The model white rot fungus Phanerochaete chrysosporium is frequently preferred for heavy metal accumulation studies due to its high resistance to heavy metals, including copper (Cu). Here, the response of P. chrysosporium under Cu stress at different time points was investigated for the first time by a detailed proteomic analysis using 2DE MALDI-TOF/MS and nanoLC-MS/MS techniques. A total of 123 Cu-responsive protein spots were determined using 2DE approach, and 104 of them were corresponded to 73 distinct open reading frames (ORFs). Of identified ones, 88 spots were over-, and 16 spots were underrepresented.

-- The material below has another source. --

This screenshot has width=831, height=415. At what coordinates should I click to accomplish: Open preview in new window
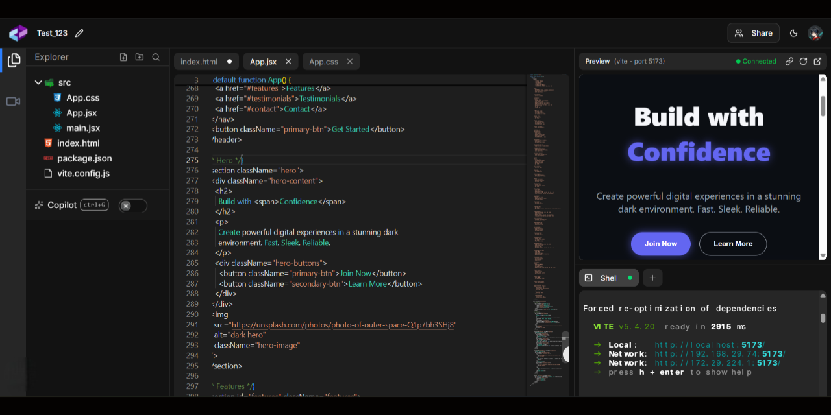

The majority of these proteins showed to the strongest response at 8th h of Cu exposure. Using nanoLC-MS/MS analysis, a total of 167 differentially produced proteins were identified from Cu-exposed cultures after enrichment of the membrane proteins followed by SILAC. Seventy four, 66, and 69 overrepresented, and 56, 71, and 64 underrepresented proteins were identified at 2 h, 4 h, and 8 h of Cu exposure, respectively. The bioinformatic analysis of these proteins revealed that intracellular trafficking proteins such as Ran GTPase and a p24 family protein, and certain proteins involved in posttranslational modification, protein turnover and folding were Cu-responsive. Three important transcription factors (TFs), NAC, BTF3, and homeobox TFs, 40S and 60S ribosomal proteins, chaperones such as Hsp26/Hsp42 and mortalin, as well as 20S proteasome, 14-3-3 proteins and Hsp90 involve in Cu-stress response of P. chrysosporium. Moreover, certain elements of translation machinery, the proteins related with aspartate, methionine, and pyruvate metabolisms, transketolase, and trehalase related with carbohydrate metabolism, citrate synthase, fumarase, V-ATPase, and F0F1-type ATPase playing role in energy production and conversion, transport proteins such as multidrug resistance and p24 family proteins as well as actin-related proteins involved in cytoskeleton remodeling were determined to be Cu-responsive. The present proteome analysis revealed that P. chrysosporium mainly regulates translational and posttranslational processes, certain transport processes, many metabolic pathways and cytoskeleton to overcome the Cu-induced oxidative stress.